Shivering for diamonds

There was good news and bad news. The good news: we had found something new and special at Humo Chico, the green ghost Mexigonus jumping spiders. The bad news: we had not found any of our target, the delicate “diamond” jumping spiders. Disappointed, we went to the restaurant along the highway there, thinking to do a quick look before eating lunch. I’d found the diamond Mexigonus in 1983 near where the restaurant now stands, but there had been no restaurant then, and the area in the intervening years had been considerably disturbed by human presence (that was the reason we started instead in the undisturbed habitat along the road to the microwave tower).

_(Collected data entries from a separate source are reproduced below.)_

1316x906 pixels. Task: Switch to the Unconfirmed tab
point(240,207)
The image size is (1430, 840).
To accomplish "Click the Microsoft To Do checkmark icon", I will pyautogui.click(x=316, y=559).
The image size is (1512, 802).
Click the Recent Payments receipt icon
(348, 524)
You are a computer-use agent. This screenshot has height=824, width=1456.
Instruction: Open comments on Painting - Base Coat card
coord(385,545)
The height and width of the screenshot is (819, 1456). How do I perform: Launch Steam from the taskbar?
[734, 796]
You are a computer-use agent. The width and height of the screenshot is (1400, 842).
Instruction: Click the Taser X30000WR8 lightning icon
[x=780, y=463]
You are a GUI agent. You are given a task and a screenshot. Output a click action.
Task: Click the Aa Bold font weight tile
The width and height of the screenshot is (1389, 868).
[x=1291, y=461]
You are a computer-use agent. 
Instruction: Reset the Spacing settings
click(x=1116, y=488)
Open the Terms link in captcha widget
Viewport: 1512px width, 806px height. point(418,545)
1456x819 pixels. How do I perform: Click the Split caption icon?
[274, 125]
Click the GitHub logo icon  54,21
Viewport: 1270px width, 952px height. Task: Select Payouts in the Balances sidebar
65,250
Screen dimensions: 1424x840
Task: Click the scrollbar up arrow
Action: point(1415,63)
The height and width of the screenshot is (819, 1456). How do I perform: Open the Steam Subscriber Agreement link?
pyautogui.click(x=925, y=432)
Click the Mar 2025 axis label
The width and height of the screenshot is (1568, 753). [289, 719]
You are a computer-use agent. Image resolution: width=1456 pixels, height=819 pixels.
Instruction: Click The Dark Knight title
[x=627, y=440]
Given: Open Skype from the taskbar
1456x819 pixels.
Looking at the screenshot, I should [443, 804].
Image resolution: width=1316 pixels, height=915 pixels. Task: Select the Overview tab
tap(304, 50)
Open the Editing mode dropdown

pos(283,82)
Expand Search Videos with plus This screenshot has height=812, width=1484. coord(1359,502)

As I went to try one last time, I was dripping wet and very chilled, for I’d not brought a jacket. When packing for a trip to Mexico, I had stupidly not imagined the chill of a rainy day at 3000 metres elevation. Just beside the buildings of the restaurant complex, I started beating the moss- and lichen-covered bushes. First beat, two specimens of diamond fell on my sheet. What relief, what satisfaction. They were still incredibly common at that particular spot, despite the degradation of their habitat. We got lots of specimens, including both forms of male I’d seen in 1983. Here is a male with just the first pair of legs black:

Mexigonus “diamond one dark”, male

And here is a male with the first two pairs of legs black:

Mexigonus “diamond two dark”, male

Now we can figure out whether they are Mexigonus, and whether the two forms of males represent different species. (I suspect so.)

In the end it was a very satisfying day at Humo Chico, finding our target diamonds and also new things like the green ghost. Shivering, the first thing I ordered at the restaurant was a hot chocolate.